WORK ORDER:
Scan the records below and report how many lines include the string "Stake"; the number alone will do.

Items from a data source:
........

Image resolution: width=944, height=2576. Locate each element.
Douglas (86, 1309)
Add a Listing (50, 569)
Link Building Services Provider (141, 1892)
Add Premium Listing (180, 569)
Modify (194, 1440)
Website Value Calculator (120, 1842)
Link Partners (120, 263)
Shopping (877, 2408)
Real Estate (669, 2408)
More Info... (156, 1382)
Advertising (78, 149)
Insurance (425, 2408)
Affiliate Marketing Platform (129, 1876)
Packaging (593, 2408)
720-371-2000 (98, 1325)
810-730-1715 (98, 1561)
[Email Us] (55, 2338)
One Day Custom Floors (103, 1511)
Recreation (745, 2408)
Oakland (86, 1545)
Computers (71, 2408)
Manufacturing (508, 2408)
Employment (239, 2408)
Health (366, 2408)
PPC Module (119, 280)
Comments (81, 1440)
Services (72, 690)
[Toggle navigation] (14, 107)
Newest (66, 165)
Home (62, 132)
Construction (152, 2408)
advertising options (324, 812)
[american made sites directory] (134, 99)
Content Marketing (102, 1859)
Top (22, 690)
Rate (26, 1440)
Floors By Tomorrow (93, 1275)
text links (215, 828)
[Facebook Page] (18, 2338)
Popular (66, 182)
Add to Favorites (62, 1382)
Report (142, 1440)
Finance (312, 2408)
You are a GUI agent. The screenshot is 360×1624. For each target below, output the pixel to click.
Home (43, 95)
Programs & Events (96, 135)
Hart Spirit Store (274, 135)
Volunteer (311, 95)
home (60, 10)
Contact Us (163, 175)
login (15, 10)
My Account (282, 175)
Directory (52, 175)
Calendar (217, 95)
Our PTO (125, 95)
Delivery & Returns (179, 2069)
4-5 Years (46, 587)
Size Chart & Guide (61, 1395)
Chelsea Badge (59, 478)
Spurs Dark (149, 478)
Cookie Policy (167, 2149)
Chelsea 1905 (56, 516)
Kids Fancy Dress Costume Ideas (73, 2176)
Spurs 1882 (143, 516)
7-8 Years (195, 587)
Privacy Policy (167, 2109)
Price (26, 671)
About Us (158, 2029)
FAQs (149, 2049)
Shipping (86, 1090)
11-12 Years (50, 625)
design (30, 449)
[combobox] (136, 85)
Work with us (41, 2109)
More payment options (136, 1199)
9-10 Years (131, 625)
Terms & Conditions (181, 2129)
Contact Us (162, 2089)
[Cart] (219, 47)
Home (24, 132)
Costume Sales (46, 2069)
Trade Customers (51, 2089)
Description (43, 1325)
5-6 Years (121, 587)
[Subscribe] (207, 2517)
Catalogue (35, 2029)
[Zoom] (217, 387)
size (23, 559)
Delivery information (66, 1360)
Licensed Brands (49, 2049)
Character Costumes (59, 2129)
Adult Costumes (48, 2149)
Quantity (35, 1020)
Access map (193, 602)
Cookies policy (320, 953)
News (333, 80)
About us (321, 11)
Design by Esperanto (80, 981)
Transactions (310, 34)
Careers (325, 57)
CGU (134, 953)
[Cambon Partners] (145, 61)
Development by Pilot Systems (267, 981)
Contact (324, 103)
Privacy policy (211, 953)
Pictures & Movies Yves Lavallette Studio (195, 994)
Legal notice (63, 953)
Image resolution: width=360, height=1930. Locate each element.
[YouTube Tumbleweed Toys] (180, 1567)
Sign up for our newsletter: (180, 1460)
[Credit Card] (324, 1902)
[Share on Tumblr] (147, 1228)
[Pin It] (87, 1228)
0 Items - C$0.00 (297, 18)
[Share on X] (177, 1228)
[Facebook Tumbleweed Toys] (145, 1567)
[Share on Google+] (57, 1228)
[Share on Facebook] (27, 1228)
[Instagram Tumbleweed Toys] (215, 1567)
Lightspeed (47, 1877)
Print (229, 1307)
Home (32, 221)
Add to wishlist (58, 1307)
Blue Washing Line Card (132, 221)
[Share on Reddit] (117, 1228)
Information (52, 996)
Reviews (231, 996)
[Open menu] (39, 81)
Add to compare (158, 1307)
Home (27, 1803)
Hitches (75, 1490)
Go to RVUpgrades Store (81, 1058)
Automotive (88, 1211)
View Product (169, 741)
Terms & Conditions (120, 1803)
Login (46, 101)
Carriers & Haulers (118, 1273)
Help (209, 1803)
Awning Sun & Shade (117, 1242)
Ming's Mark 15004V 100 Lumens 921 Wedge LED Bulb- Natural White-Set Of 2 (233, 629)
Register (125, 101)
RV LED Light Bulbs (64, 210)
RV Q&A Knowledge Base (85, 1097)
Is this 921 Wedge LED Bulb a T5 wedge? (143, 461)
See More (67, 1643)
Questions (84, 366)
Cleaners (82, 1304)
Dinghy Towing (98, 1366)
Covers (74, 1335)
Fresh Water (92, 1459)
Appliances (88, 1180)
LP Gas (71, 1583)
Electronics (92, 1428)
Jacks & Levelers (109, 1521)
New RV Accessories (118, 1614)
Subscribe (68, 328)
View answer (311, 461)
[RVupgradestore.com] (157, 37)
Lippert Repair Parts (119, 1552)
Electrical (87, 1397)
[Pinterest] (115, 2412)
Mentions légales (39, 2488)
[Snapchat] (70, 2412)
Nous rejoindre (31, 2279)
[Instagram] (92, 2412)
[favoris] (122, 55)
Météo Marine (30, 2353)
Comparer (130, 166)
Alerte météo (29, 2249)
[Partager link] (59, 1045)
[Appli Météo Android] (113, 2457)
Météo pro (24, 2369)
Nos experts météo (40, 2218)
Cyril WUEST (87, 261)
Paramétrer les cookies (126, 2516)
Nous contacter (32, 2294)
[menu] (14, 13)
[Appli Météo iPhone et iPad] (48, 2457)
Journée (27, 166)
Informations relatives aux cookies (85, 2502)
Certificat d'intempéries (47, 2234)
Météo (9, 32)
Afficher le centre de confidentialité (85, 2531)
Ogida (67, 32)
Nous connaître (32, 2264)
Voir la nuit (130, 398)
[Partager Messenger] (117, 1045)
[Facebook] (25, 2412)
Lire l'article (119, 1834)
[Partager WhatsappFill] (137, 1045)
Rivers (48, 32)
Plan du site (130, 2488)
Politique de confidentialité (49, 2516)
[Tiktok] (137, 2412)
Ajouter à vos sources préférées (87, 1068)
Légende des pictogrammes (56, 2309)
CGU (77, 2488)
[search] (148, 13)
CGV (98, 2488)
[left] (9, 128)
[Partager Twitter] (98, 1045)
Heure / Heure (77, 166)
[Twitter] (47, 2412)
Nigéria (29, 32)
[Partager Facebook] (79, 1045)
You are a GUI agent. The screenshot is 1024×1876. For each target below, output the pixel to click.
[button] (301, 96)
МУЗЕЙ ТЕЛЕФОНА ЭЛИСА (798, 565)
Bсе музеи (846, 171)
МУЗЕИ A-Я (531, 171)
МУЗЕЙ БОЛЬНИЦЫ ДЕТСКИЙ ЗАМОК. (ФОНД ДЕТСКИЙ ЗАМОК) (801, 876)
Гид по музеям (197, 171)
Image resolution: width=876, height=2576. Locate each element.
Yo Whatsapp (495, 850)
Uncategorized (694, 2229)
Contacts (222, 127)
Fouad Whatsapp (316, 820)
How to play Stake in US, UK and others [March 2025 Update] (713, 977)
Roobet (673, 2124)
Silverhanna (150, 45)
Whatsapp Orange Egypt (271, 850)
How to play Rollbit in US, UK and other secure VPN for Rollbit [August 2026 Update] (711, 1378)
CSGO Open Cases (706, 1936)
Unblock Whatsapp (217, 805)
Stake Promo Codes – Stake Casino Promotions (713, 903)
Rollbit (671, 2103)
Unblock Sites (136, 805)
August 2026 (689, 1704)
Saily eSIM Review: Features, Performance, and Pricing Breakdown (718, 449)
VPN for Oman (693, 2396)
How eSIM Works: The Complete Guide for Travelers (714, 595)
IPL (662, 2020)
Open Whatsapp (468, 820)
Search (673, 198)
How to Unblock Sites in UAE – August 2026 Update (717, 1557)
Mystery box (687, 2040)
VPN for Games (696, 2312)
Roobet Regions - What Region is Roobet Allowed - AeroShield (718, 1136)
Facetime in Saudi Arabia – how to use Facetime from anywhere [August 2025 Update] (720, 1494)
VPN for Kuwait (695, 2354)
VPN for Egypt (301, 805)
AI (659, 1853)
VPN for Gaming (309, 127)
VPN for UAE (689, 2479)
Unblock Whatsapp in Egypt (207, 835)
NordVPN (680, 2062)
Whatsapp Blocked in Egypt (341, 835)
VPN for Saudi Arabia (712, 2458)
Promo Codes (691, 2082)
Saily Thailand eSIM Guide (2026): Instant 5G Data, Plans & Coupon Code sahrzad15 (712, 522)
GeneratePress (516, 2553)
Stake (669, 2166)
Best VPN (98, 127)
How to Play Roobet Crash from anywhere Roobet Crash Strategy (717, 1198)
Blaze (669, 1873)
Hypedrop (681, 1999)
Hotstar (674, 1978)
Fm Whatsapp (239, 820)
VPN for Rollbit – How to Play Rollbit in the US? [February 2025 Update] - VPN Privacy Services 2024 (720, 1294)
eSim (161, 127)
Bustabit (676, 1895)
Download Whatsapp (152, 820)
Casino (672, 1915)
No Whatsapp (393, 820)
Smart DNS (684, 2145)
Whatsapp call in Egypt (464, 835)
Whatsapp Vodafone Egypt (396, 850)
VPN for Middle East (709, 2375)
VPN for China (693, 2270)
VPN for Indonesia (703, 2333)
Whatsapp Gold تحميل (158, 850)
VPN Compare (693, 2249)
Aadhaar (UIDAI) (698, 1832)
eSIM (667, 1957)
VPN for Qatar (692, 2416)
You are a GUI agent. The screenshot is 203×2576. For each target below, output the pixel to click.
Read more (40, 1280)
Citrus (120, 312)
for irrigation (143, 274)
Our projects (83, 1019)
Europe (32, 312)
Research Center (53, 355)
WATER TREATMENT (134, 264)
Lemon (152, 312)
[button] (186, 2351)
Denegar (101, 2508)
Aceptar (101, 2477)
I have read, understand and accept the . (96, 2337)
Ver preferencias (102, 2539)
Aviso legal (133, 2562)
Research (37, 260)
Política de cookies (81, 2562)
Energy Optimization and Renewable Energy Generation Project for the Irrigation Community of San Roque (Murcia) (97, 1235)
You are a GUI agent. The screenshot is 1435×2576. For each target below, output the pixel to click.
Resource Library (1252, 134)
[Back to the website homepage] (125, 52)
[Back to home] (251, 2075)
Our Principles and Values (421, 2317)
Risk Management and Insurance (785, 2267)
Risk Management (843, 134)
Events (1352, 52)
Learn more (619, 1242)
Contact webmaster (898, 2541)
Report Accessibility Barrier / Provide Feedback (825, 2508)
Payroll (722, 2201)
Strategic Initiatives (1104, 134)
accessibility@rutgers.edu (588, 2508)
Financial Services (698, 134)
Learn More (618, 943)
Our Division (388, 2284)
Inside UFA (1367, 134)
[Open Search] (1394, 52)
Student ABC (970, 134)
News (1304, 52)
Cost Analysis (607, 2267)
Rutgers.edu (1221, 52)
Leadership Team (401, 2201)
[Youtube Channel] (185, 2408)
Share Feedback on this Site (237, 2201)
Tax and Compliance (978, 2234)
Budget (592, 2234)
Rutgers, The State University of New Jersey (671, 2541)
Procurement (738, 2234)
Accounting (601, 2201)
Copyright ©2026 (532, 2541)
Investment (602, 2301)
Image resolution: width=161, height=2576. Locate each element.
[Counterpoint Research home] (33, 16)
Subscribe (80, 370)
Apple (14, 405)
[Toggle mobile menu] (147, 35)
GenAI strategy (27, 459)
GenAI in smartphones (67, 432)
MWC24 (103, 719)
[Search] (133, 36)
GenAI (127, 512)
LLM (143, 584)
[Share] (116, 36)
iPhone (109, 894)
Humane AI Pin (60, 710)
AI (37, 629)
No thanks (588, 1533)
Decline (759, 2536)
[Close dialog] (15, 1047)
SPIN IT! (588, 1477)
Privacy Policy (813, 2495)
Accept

........

EXERCISE OUTPUT:
3